- Task input:

----

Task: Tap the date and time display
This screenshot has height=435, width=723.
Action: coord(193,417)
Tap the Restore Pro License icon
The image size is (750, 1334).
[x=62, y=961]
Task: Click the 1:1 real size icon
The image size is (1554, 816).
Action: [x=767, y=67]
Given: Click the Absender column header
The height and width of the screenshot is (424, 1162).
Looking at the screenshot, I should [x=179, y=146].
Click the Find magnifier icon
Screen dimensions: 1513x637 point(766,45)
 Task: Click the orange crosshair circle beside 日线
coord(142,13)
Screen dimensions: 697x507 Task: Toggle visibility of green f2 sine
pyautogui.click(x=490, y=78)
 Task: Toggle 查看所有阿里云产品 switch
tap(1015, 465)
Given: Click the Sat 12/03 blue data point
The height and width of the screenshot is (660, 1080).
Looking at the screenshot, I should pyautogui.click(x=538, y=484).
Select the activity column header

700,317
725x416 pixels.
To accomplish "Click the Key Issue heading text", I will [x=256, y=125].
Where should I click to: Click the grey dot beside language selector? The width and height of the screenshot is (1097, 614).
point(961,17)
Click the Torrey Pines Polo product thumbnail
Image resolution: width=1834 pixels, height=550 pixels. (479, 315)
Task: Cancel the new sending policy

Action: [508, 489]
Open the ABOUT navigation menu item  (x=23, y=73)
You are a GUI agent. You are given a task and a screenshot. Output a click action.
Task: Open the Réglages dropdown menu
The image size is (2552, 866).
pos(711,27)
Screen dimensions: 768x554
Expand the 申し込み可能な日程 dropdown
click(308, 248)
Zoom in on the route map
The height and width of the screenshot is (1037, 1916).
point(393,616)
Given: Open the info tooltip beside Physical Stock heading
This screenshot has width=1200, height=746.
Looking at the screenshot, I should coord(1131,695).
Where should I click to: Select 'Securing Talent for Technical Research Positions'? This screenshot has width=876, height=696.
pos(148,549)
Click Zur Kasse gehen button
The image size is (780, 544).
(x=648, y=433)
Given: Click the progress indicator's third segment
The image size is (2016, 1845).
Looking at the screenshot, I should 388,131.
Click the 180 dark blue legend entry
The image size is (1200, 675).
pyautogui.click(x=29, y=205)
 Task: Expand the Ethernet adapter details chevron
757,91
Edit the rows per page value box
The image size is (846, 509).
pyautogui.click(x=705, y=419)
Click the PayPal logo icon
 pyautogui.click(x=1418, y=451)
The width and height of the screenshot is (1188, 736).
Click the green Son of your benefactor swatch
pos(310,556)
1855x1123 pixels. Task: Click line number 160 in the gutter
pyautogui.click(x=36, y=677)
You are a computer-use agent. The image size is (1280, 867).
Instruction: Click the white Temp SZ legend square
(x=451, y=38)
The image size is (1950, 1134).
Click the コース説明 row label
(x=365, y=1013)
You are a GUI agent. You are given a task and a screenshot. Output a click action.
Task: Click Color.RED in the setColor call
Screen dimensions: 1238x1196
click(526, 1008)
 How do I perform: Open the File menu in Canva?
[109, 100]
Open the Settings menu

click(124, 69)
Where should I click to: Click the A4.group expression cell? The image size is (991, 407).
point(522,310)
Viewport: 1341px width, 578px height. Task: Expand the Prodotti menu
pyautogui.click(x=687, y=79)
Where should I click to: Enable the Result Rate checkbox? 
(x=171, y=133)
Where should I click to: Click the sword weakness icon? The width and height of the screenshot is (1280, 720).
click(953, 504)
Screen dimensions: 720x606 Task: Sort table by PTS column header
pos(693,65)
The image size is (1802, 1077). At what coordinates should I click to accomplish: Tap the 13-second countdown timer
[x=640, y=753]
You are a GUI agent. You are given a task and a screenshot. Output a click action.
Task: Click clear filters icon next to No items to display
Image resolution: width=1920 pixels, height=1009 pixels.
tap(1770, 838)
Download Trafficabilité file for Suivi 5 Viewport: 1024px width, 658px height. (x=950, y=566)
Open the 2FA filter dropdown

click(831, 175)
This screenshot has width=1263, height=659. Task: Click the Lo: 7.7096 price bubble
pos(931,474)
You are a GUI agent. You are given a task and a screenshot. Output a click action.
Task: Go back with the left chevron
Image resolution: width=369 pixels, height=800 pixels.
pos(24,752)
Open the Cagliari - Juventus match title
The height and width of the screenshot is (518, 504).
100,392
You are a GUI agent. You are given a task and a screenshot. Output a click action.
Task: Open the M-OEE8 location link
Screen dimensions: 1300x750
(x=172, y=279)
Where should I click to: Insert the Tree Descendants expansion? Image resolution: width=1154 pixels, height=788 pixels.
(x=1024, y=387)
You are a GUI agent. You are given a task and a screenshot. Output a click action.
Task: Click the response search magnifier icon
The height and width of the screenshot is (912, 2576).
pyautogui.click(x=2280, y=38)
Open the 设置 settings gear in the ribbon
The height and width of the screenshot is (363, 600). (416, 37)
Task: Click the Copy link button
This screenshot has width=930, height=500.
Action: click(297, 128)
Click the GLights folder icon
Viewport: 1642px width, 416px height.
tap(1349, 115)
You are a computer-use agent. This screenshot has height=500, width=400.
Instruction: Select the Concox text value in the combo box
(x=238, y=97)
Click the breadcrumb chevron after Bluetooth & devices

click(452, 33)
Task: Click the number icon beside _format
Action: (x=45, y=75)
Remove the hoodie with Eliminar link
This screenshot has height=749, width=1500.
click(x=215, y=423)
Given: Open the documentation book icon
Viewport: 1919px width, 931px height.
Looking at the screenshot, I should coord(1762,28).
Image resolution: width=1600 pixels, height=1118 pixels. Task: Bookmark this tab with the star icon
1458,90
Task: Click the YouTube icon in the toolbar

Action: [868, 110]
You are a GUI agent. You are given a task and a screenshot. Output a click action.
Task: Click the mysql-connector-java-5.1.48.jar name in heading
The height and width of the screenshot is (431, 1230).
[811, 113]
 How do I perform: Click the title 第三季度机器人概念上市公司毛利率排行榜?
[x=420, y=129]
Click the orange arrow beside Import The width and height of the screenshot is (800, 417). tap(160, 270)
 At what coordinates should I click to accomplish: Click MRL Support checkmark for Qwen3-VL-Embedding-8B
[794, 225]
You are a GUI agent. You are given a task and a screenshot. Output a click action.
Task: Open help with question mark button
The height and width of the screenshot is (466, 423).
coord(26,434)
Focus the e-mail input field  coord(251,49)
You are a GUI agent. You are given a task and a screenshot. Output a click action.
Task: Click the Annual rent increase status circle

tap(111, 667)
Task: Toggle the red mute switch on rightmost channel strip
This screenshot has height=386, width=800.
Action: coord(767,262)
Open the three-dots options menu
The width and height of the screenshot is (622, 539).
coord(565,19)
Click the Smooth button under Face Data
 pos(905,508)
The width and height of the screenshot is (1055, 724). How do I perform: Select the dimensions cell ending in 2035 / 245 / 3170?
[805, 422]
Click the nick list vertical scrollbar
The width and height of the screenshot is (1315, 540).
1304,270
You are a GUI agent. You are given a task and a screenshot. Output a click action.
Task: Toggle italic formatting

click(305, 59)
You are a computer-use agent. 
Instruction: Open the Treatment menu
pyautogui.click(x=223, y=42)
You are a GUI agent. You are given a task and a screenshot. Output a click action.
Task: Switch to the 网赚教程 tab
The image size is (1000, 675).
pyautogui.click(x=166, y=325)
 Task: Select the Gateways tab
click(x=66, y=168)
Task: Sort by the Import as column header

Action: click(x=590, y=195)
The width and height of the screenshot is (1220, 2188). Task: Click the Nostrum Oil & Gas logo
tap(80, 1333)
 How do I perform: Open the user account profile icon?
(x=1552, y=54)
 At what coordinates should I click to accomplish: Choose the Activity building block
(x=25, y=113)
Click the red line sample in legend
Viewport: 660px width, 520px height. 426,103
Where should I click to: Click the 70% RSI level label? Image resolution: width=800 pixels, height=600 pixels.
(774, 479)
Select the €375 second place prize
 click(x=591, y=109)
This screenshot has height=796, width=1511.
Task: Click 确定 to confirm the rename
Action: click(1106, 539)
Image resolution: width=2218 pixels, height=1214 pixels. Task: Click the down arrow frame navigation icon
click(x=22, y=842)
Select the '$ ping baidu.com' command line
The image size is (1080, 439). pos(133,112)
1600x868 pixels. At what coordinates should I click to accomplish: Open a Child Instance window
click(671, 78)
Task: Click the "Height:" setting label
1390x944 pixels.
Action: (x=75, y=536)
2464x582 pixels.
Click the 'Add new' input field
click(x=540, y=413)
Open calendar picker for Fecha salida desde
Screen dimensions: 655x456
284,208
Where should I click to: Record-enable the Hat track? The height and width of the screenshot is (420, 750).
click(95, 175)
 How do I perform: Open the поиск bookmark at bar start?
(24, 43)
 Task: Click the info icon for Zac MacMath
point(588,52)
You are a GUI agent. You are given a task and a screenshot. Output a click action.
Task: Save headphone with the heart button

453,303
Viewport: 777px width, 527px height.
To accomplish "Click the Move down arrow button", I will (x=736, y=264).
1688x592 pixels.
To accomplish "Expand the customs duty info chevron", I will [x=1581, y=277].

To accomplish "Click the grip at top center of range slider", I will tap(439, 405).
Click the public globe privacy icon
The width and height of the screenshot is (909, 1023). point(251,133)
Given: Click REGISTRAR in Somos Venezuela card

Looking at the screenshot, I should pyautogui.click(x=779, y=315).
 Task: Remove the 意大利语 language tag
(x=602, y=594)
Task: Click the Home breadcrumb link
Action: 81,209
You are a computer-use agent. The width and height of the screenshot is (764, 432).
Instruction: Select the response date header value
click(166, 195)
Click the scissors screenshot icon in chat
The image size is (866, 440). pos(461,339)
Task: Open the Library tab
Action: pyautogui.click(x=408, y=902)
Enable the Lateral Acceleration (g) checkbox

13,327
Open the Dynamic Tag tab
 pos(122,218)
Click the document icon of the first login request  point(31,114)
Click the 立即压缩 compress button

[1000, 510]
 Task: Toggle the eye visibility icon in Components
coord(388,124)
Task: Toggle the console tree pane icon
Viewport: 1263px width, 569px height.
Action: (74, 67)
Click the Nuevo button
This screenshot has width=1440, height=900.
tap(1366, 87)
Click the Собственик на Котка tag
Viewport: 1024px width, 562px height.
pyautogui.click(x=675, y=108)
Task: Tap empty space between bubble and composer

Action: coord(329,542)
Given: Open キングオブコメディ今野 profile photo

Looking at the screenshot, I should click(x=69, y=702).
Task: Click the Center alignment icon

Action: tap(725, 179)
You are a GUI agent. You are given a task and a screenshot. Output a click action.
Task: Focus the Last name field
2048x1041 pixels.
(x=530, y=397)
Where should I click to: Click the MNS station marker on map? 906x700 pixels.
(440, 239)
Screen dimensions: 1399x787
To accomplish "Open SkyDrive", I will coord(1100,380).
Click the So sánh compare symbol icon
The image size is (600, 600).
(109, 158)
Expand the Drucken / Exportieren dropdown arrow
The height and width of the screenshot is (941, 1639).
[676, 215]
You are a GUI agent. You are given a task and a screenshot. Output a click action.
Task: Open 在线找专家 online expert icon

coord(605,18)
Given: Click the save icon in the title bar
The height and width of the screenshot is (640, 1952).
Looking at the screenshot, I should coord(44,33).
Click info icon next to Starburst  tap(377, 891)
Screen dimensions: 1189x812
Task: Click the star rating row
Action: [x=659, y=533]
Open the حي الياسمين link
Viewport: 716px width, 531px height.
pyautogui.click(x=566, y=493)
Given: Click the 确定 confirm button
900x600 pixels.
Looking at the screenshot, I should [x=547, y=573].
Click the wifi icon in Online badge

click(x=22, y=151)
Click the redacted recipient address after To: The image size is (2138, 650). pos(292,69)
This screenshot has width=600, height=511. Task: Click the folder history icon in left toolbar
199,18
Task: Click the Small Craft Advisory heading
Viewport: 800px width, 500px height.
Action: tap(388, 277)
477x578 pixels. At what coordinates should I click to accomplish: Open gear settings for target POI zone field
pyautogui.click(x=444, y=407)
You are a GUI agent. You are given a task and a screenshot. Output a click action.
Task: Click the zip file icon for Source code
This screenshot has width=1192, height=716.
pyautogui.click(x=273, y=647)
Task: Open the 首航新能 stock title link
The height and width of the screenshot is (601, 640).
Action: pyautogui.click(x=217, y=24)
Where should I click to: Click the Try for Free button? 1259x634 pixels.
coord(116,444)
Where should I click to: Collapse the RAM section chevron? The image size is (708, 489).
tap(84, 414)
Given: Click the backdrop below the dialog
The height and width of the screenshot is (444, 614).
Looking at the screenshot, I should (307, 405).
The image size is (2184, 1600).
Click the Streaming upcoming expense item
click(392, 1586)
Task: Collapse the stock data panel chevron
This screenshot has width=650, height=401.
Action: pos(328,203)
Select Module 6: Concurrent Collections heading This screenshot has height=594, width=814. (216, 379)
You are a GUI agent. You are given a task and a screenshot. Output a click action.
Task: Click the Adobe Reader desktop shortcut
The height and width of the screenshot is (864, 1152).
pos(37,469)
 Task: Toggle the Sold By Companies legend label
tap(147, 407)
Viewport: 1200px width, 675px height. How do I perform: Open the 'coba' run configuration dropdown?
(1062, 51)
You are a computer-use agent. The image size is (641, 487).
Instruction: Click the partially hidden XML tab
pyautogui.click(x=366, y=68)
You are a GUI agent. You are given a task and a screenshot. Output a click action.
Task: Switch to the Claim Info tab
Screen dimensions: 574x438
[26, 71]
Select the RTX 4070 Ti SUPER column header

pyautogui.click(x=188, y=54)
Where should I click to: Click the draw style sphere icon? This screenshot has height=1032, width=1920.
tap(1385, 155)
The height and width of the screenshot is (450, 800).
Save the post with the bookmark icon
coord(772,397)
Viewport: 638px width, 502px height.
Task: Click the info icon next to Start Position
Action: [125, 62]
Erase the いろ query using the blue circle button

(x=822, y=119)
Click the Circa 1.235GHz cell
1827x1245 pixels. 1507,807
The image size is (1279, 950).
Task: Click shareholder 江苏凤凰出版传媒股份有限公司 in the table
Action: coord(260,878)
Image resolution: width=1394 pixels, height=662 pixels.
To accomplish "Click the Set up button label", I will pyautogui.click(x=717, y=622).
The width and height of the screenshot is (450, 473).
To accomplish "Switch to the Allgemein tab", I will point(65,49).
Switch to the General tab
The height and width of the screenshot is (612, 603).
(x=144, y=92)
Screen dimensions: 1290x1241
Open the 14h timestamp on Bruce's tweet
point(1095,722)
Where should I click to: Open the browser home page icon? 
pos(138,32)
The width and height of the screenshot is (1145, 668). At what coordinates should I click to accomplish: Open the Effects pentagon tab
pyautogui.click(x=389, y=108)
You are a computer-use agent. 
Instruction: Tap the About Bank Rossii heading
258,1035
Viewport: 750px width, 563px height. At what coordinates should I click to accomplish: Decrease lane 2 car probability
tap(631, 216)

----

- What you need to do: Report the number of lines in the material above holding the word "display", without anything else.

- Result below: 2